======== RECORD EXCERPTS ========

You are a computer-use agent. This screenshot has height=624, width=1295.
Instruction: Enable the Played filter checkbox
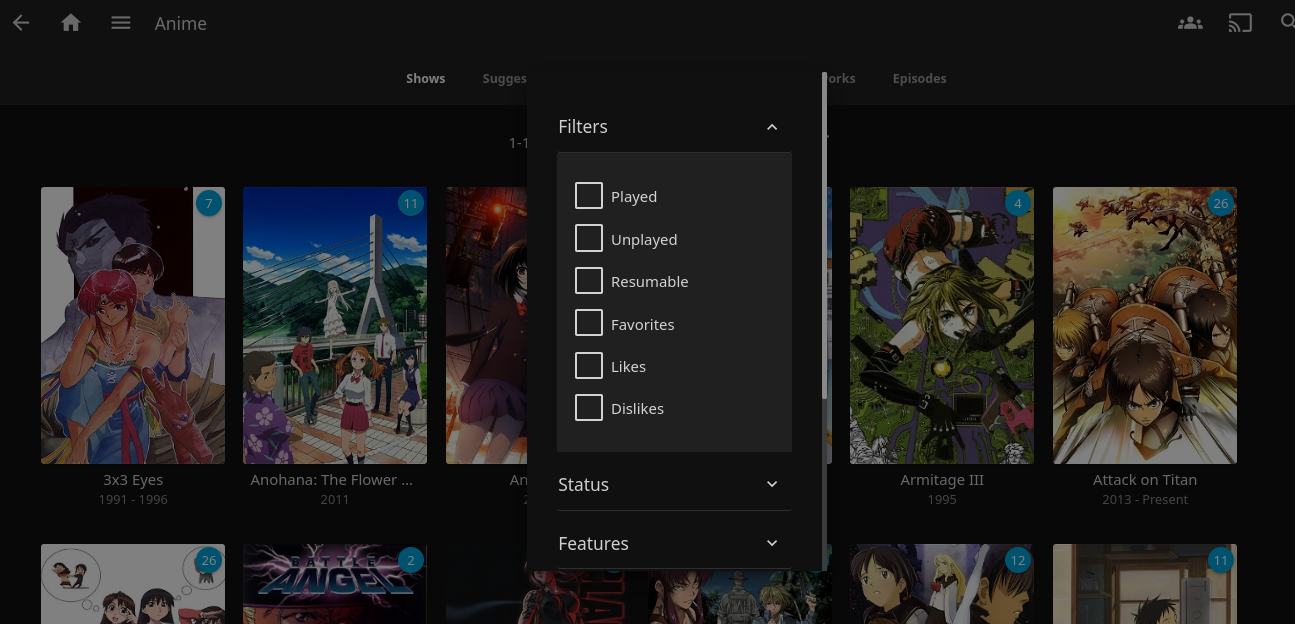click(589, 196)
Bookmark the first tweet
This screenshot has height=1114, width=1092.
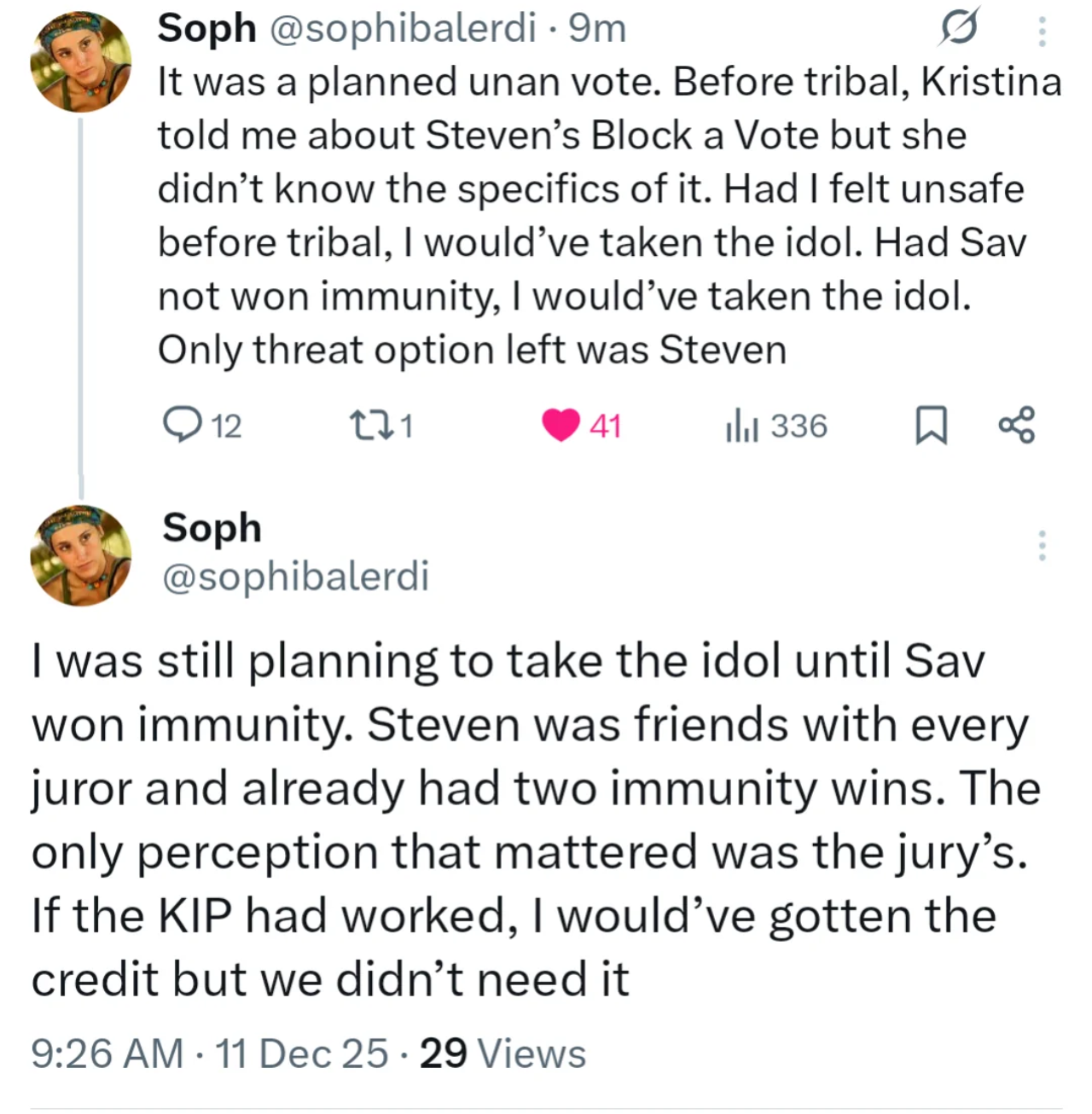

========

■ EXERCISE: Reproduce every row above word for word, leaving out the pictures.

■ RESPONSE:
You are a computer-use agent. This screenshot has height=624, width=1295.
Instruction: Enable the Played filter checkbox
click(589, 196)
Bookmark the first tweet
This screenshot has height=1114, width=1092.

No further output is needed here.